In [None]:
#Packages Used
import pandas as pd
import numpy as np
import networkx as nx
import matplotlib.pyplot as plt
from nltk.tokenize import word_tokenize
import readability

## Import Datasets

Datasets Used:

- OpenFoodFacts Product Dataset (2,168,141 rows x 191 columns)

- FoodDataCentral Branded Food Dataset (1,555,131 rows x 17 columns)

At the moment, empty product names are being filled in as "Unknown" to confirm whether further analysis is possible. Future lookup, either via website or database parsing, is required to verify identity.

- OpenFoodFacts Product Dataset (subset where country = United states) - 412,108 rows x 191 columns

In [None]:
OpenFoodFacts_Demo = pd.read_csv("OpenFoodFacts_Head_Demo.csv")
OpenFoodFacts_Demo.fillna({'product_name':"Unknown"}, inplace=True)
for i in OpenFoodFacts_Demo.columns.values:
    print(i)

In [None]:
print(OpenFoodFacts_Demo["brands"])

In [None]:
FoodDataCentral_Demo = pd.read_csv("FoodDataCentral_Head_Demo.csv")
print(FoodDataCentral_Demo)

In [None]:
#Get Readability Scores- Open Food Facts
readability_scores = []
for index, row in OpenFoodFacts_Demo.iterrows():
    if pd.isna(row["ingredients_text"]) or row["ingredients_text"] in ['🍎', "..."]:
        curr_record = (row['product_name'], row['code'], pd.NA,pd.NA,pd.NA)
        readability_scores.append(curr_record)
        print([i for i in curr_record])
    else:
        """Readability.getmeasures() automatically tokenizes the input by default and returns a set of readability measures.
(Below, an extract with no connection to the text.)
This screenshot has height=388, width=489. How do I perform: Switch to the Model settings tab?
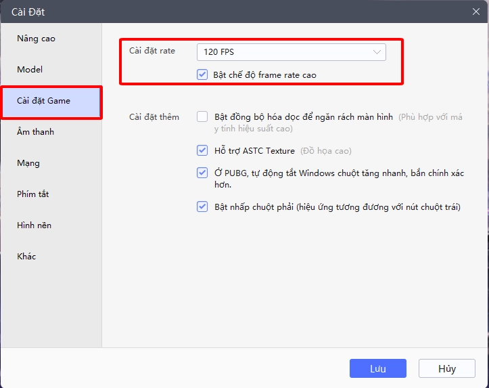(x=30, y=70)
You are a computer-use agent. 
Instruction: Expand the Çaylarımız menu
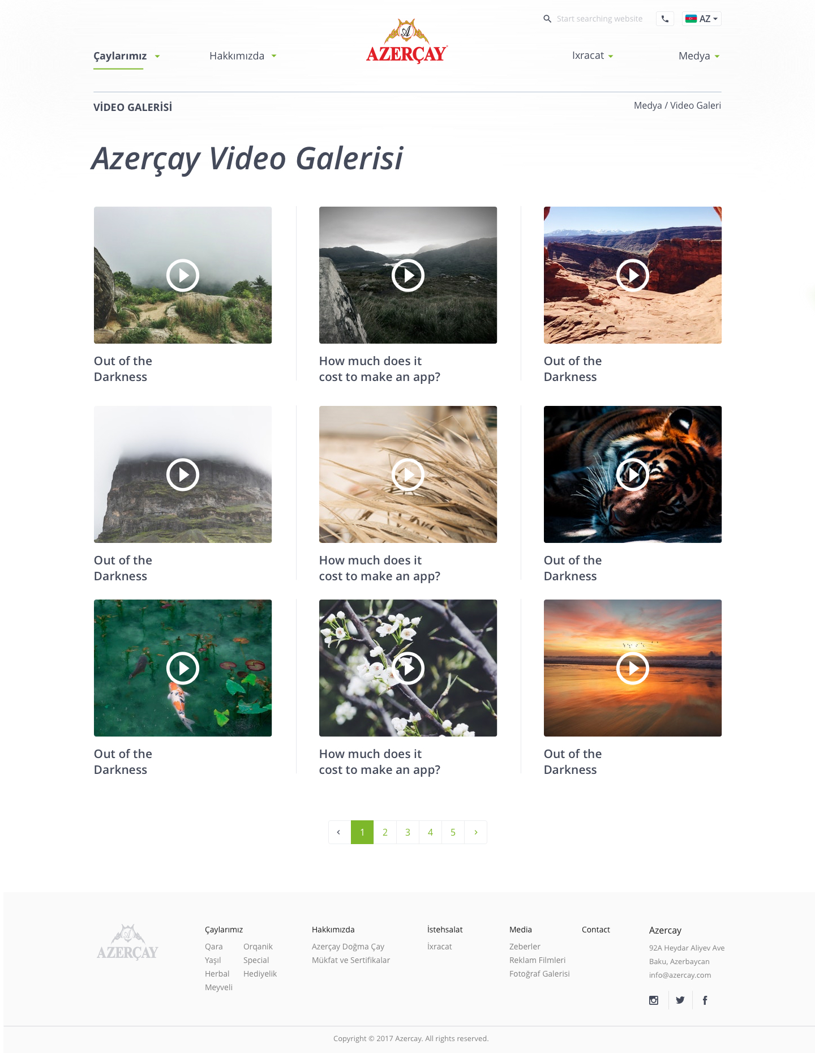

In this case,
        we are getting a specific measure from the set (flesch-kincaid) """
        curr_record = (row['product_name'], row['code'], readability.getmeasures(row["ingredients_text"])['readability grades']['Kincaid'], 
                       readability.getmeasures(row["ingredients_text"])['readability grades']['FleschReadingEase'],
                       readability.getmeasures(row["ingredients_text"])['sentence info']['words'])
        readability_scores.append(curr_record)
        print([i for i in curr_record])


readScores_OFF = pd.DataFrame(data = readability_scores, columns = ["code", "product_name", "Kincaid_Score","FleschReadingEase","num_words"])
readScores_OFF.to_csv("OpenFoodFacts_Readability.csv", sep=",")
OpenFoodFacts_Demo['Flesch-Kincaid'] = readScores_OFF['Kincaid_Score']
OpenFoodFacts_Demo['FleschReadingEase'] = readScores_OFF['FleschReadingEase']
OpenFoodFacts_Demo['num_words'] = readScores_OFF['num_words']
print(OpenFoodFacts_Demo)

In [None]:
print(FoodDataCentral_Demo['ingredients'][2])

In [None]:
print(OpenFoodFacts_Demo['ingredients_text'][1])

In [None]:
#Readability scores example

readability.getmeasures(FoodDataCentral_Demo.loc[1]['ingredients'])

In [None]:
#Get Readability Scores- FoodData Central
readability_scores = []
for index, row in FoodDataCentral_Demo.iterrows():
    num_words = len(word_tokenize(row['ingredients']))
    if pd.isna(row["ingredients"]) or row["ingredients"] in ["---"]:
        curr_record = (row['fdc_id'], row['gtin_upc'], pd.NA,pd.NA)
        readability_scores.append(curr_record)
        
    else:
        print(row['ingredients'])
        """Readability.getmeasures() automatically tokenizes the input by default and returns a set of readability measures. In this case,
        we are getting a specific measure from the set (flesch-kincaid) """
        curr_record = (row['fdc_id'], row['gtin_upc'], row['branded_food_category'],readability.getmeasures(row["ingredients"])['readability grades']['Kincaid'],
                       readability.getmeasures(row["ingredients"])['readability grades']['FleschReadingEase'],
                       readability.getmeasures(row["ingredients"])['sentence info']['words'])
        readability_scores.append(curr_record)
        

readScores_FDC = pd.DataFrame(data = readability_scores, columns = ["fdc_id", "gtin_upc","branded_food_category","Kincaid_Score","FleschReadingEase","num_words"])
print(readScores_FDC)
readScores_FDC.to_csv("FoodData_Central_Readability.csv", sep=",")
FoodDataCentral_Demo['Flesch-Kincaid'] = readScores_FDC['Kincaid_Score']
FoodDataCentral_Demo['FleschReadingEase'] = readScores_FDC['FleschReadingEase']
FoodDataCentral_Demo['num_words'] = readScores_FDC['num_words']

In [None]:
#Plot Mean Readability by Category
df = readScores_FDC.groupby(by="branded_food_category").mean()
print(df)
plt.scatter(df["num_words"], df['FleschReadingEase'])
plt.show()

In [None]:
#Plot by Brand
df = FoodDataCentral_Demo.groupby(by="brand_owner").mean()
print(df['FleschReadingEase'])
plt.scatter(df["num_words"], df['FleschReadingEase'])
plt.show()

In [None]:
series = pd.notnull(OpenFoodFacts_Demo['brands'])
df = OpenFoodFacts_Demo[series]

df = df.groupby(by = 'brands').mean()
print(df)
plt.scatter(df["num_words"], df['FleschReadingEase'])
plt.show()